"Seuls les commencements sont beaux" dit Heidegger. N'oublions donc jamais les bons moments. Grâce à eux la vie vaut d'être vécue. Le 19 décembre dernier, il s'était écoulé exactement deux mois depuis le 19 octobre, deuxième tour de la primaires de sympathisants de gauche. Depuis cette date, après qu'on l'eut abondamment lu, vu et entendu par la grâce de tous les gros moyens de communication, le président du Conseil général de la Corrèze s'était imposé une cure de silence relatif, de 60 jours. À la suite de cette accalmie, il tenait à Nantes la première réunion publique de sa campagne. Il bénéficiait ce soir-là du soutien du député maire de la ville son ami Jean-Marc Ayrault, président du groupe parlementaire, éminent représentant du peuple. Il allait s'exprimer devant quelque 300 personnes, réunies dans une salle de l'ancienne Manufacture de Tabac, la "Manu".
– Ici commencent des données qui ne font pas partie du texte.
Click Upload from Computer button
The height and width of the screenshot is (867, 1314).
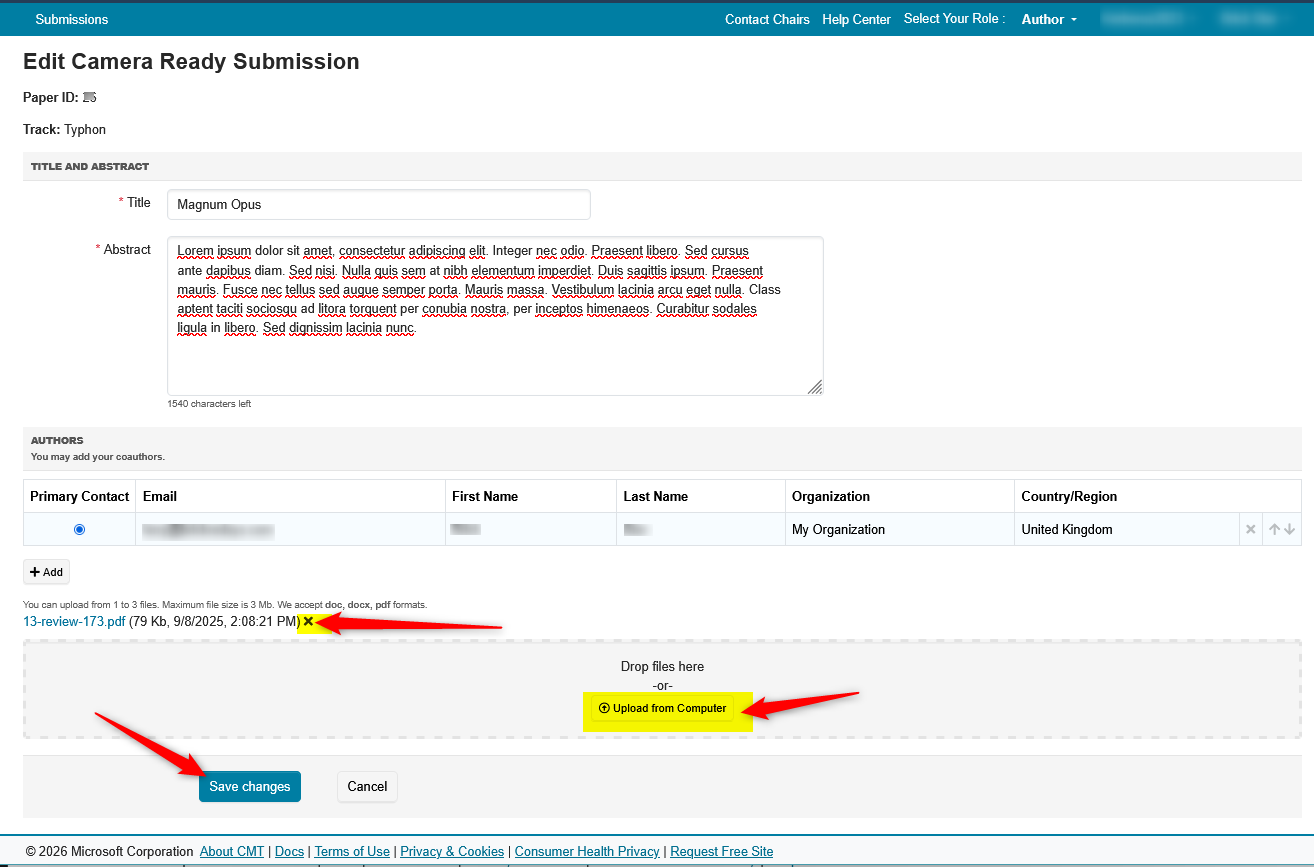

On reçut donc ce soir-là une révélation fulgurante : "L'électorat populaire a sa place au parti socialiste".
On doit tenir cette affirmation pour bouleversante. Car, quelques jours plus tôt, le 7 décembre un débat du secrétaire national du PS aux études d'opinion, François Kalfon avec les lecteurs du Monde (1)⇓ se concluait par ce mot d'ordre révélateur : "Il faut chasser des instances du PS les réflexes de prolophobie". Vous avez bien lu : "prolophobie", un concept nouveau mais qui dit assez bien, je crois, ce qu'il veut signifier.
Même les paranoïaques ayant des ennemis, il faut reconnaître à l'extrême gauche parfois, une certaine part de lucidité à ce sujet. Le camarade Jacques Nikonoff, l'ancien président d'Attac, dans sa chronique du 30 janvier 2012, en effet démolit ainsi les 60 propositions diffusées le 26 et sur la base desquelles va se dérouler la campagne des socialistes. Et de prendre ainsi la plume pour rappeler, à sa manière un peu lourdingue ce que tout le monde sait, sent ou devrait savoir.
"L’entourage de François Hollande le disqualifie d’emblée pour mener une politique de gauche, considère ce soutien critique de Mélenchon. Il n’est même pas utile de lire le programme du candidat du PS quand on sait qui l’a écrit, affirme-t-il en effet. Ceux qui ont tenu la plume, en effet, sont des agents du système, c’est-à-dire les obligés des milieux d’affaires."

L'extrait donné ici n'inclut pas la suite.